6. Zielsetzungen, die richtigerweise von Hugo Chavez ausgegeben wurden, wie die Diversifizierung der venezolanischen Ökonomie oder die Ernährungssouveränität des Landes herzustellen, und damit die Abhängigkeit von den Ölexporten zu überwinden, wurden nie wirklich umgesetzt. Das führte dann mit dem Sinken des Ölpreises in den vergangenen Jahren zu einer Finanzkrise im Lande. Außerdem hat es die Regierung Maduro nie geschafft die galoppierende Inflation in Griff zu bekommen.

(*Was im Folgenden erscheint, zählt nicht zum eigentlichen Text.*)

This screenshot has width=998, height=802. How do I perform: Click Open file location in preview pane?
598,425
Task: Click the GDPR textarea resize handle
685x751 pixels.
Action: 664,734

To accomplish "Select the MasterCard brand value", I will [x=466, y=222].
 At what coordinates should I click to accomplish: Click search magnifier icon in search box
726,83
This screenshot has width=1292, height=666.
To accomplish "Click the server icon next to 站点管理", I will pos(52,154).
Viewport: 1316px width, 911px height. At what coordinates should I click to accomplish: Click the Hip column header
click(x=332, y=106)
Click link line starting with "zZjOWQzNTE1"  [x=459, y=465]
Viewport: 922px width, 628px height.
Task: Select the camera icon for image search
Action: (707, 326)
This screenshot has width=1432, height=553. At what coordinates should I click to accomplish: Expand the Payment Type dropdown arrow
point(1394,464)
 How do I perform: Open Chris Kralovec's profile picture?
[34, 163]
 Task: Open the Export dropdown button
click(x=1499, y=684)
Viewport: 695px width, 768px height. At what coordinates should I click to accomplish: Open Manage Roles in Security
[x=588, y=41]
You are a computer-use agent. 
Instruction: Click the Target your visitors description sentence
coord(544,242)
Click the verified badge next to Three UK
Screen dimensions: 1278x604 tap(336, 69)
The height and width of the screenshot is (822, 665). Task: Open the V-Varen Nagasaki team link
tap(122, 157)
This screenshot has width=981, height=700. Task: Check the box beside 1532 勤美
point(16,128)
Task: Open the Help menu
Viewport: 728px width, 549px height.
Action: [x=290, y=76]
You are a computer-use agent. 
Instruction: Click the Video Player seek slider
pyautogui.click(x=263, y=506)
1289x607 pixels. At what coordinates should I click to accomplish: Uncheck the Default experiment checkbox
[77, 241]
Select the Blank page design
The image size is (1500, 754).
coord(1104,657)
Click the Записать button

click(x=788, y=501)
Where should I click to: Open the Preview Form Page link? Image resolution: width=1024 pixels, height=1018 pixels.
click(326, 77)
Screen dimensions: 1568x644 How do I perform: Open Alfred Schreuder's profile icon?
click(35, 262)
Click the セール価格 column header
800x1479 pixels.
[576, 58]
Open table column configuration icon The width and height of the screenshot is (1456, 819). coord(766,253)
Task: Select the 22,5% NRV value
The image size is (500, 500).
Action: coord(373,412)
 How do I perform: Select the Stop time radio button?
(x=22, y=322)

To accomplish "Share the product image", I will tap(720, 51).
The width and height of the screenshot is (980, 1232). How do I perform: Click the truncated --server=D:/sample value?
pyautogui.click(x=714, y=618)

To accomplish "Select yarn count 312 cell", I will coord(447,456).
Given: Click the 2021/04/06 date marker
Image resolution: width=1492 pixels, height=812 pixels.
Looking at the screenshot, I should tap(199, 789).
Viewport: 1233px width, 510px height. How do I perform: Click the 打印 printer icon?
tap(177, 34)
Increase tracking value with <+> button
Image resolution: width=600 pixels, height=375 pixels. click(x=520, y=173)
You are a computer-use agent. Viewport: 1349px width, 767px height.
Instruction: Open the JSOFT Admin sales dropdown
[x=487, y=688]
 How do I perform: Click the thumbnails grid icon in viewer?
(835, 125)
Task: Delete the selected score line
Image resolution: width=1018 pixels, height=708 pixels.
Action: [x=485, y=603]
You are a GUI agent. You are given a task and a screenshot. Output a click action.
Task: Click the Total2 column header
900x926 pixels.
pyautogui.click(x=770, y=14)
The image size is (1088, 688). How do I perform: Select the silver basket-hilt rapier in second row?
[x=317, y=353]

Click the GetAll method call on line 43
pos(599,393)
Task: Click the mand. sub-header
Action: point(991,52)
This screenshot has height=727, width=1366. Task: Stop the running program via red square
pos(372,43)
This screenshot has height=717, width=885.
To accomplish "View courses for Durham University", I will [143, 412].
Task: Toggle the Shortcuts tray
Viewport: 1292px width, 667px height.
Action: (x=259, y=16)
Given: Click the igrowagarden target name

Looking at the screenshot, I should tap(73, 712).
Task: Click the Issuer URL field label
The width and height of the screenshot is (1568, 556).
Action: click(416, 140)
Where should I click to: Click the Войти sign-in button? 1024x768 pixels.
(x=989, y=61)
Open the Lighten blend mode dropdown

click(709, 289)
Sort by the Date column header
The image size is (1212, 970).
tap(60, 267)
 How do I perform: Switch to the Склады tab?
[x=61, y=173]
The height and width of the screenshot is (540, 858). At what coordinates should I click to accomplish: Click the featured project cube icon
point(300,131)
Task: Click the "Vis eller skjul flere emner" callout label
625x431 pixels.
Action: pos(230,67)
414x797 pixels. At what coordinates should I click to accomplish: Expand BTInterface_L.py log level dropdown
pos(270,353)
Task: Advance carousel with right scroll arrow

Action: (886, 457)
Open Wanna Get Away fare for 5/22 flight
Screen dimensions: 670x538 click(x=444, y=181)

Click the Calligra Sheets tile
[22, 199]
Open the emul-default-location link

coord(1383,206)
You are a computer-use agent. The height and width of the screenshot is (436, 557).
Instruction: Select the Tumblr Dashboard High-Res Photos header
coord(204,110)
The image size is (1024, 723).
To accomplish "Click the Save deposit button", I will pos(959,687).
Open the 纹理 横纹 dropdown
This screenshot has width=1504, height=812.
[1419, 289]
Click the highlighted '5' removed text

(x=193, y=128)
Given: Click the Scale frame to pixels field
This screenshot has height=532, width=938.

Die Existenz einer neuen Bourgeosie, der sogenannten Bolibourgesie, die vom neuen System profitiert und es verteidigt, aber gleichzeitig jeden weiteren Schritt hin zur gerechten Verteilung und Produktion unterbindet, ist schon lange in aller Munde. Und diese neue Schicht an Bürokraten und Korrupten war in der Lage den Prozeß anzuhalten und jede neue Initiative zu unterbinden. Dies alles hat dann 2015 zum Sieg der Opposition bei den Parlamentswahlen geführt. Ab diesem Zeitpunkt ist es zu einer kompletten Blockade von Parlament und Regierung gekommen, die die Opposition bewußt genutzt hat, um die Lage im Lande mit Hilfe des Auslandes zu eskalieren.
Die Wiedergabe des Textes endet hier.